**Data extracted from a collection:**
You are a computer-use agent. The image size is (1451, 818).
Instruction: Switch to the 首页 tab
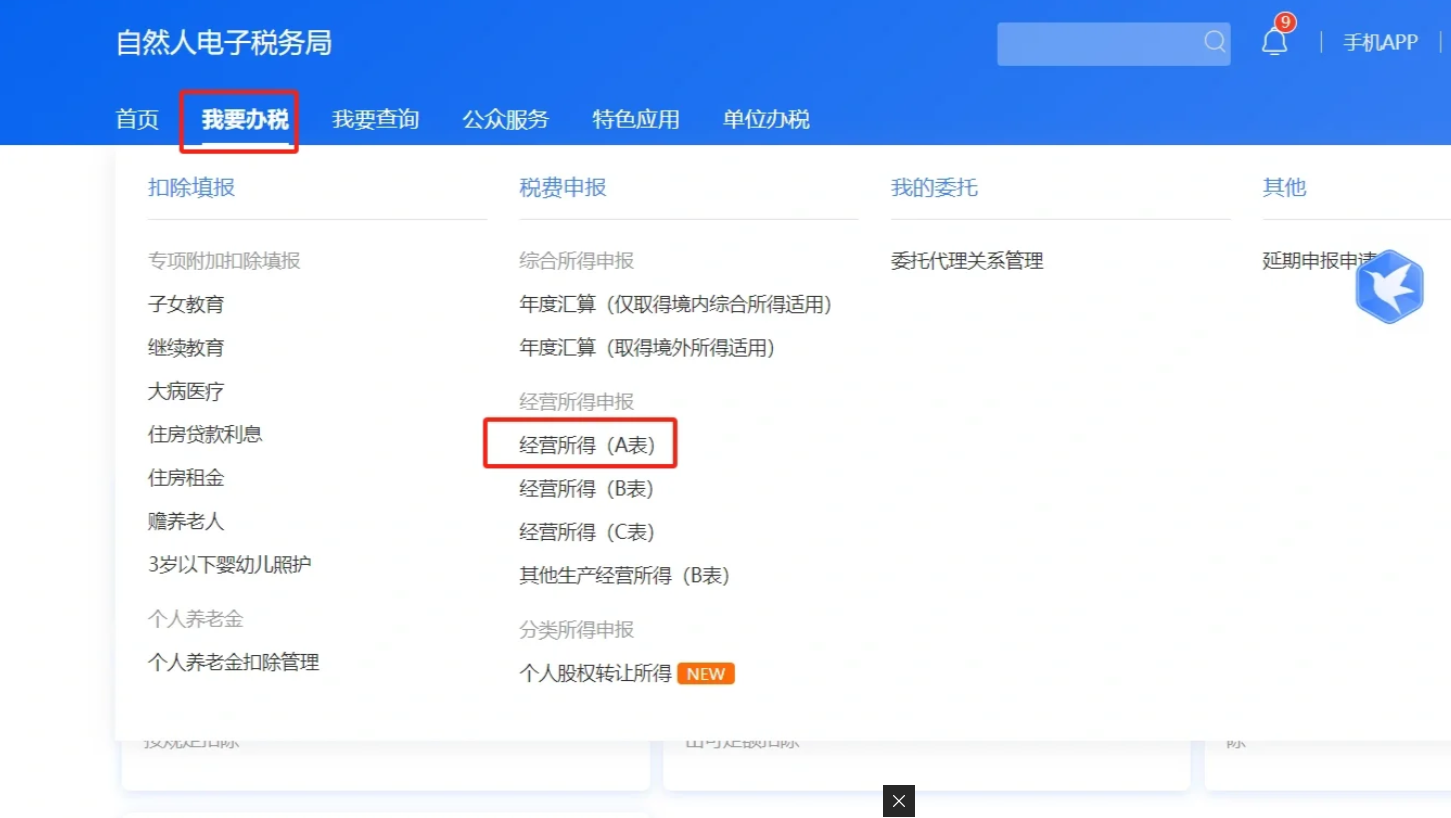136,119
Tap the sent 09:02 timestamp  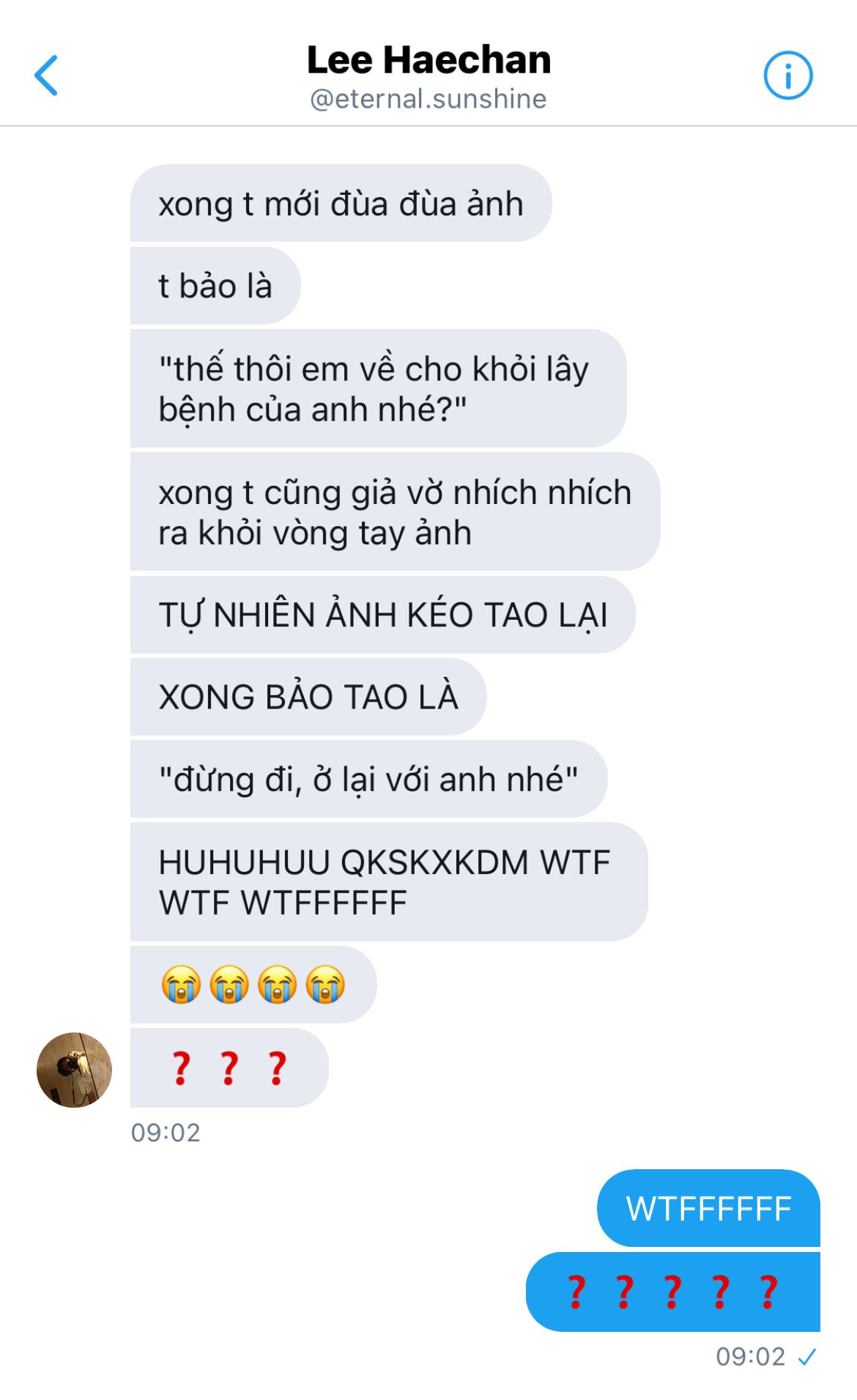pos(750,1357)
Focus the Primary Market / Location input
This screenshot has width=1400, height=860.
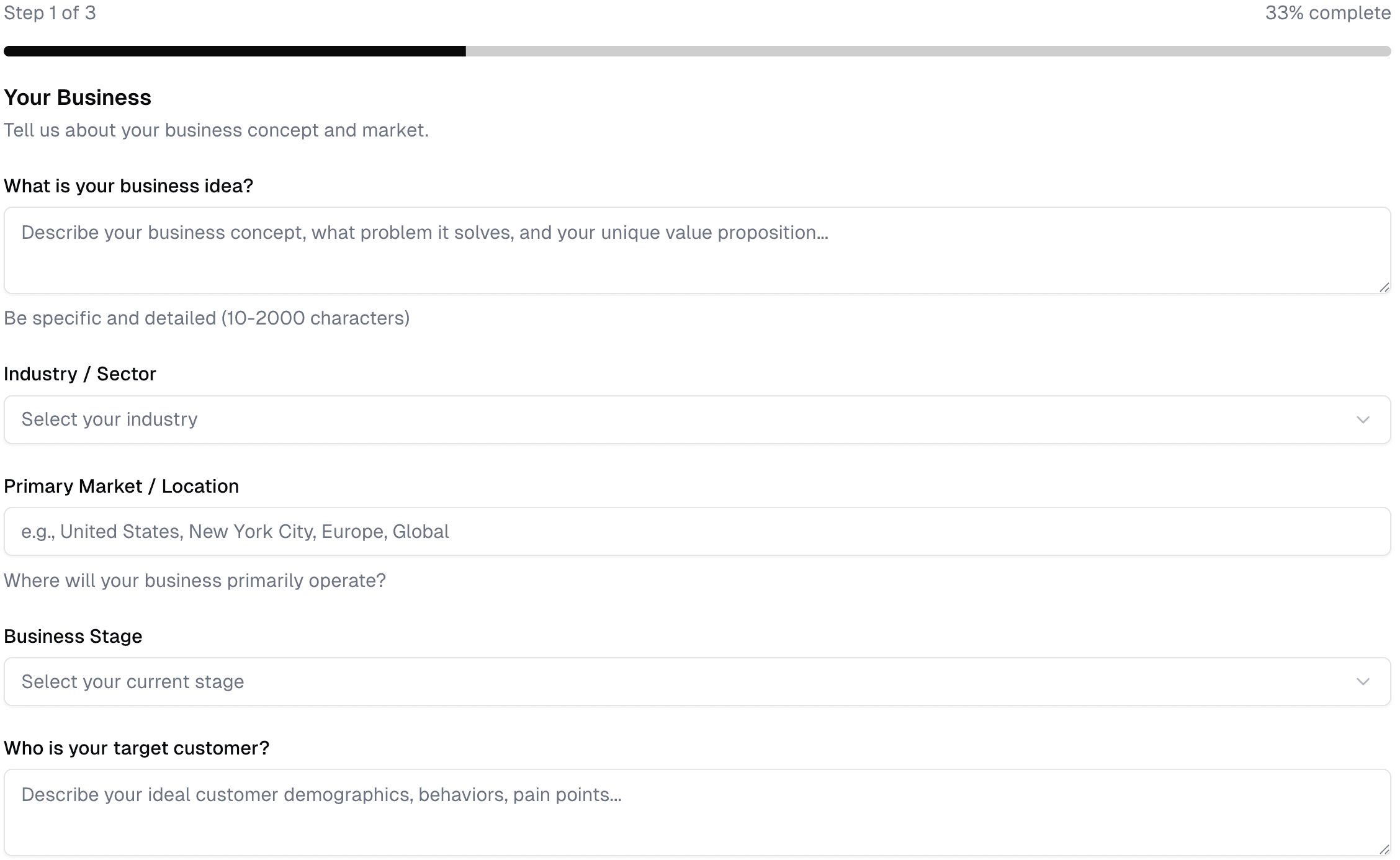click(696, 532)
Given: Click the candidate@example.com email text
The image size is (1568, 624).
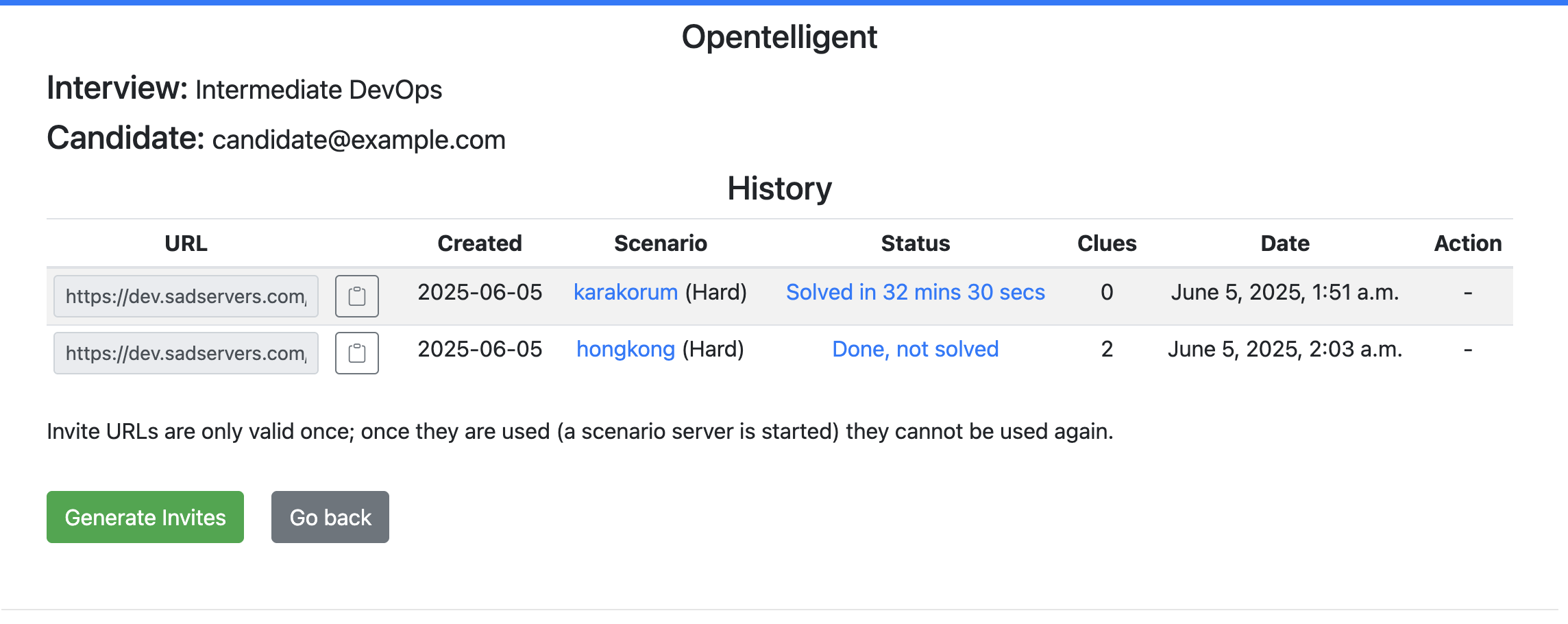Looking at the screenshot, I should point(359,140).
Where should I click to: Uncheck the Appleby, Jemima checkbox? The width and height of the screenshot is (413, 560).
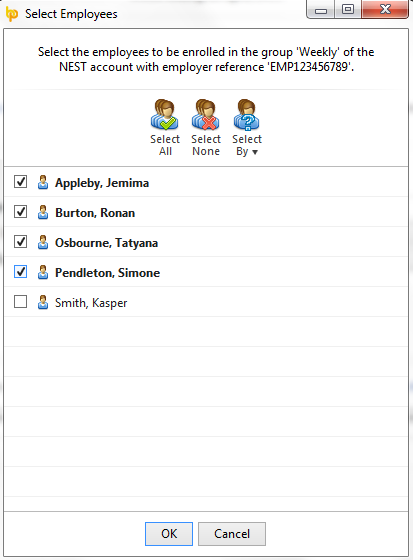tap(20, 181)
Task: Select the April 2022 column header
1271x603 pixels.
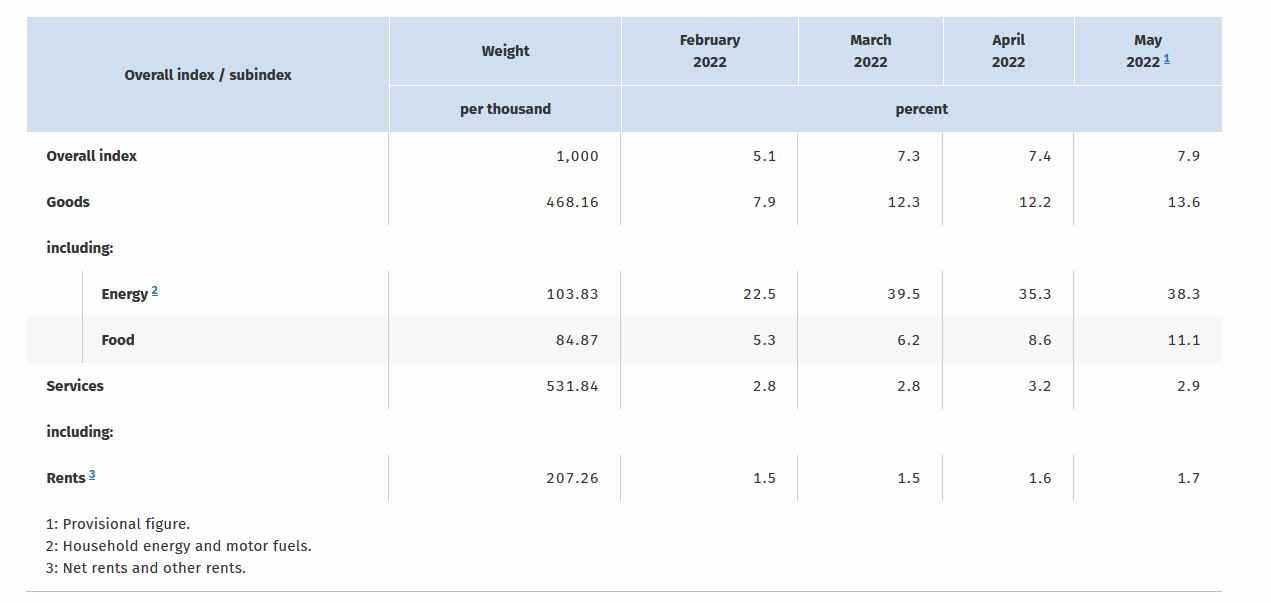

**Exercise directions:** Write the lines from the one with "Focus the Primary Market / Location input" through the last line of the entries out again exactly, both ends included, and skip the pictures.

**Written response:**
Focus the Primary Market / Location input
This screenshot has width=1400, height=860.
click(696, 532)
Given: Click the candidate@example.com email text
The image size is (1568, 624).
Looking at the screenshot, I should point(359,140).
Where should I click to: Uncheck the Appleby, Jemima checkbox? The width and height of the screenshot is (413, 560).
tap(20, 181)
Task: Select the April 2022 column header
1271x603 pixels.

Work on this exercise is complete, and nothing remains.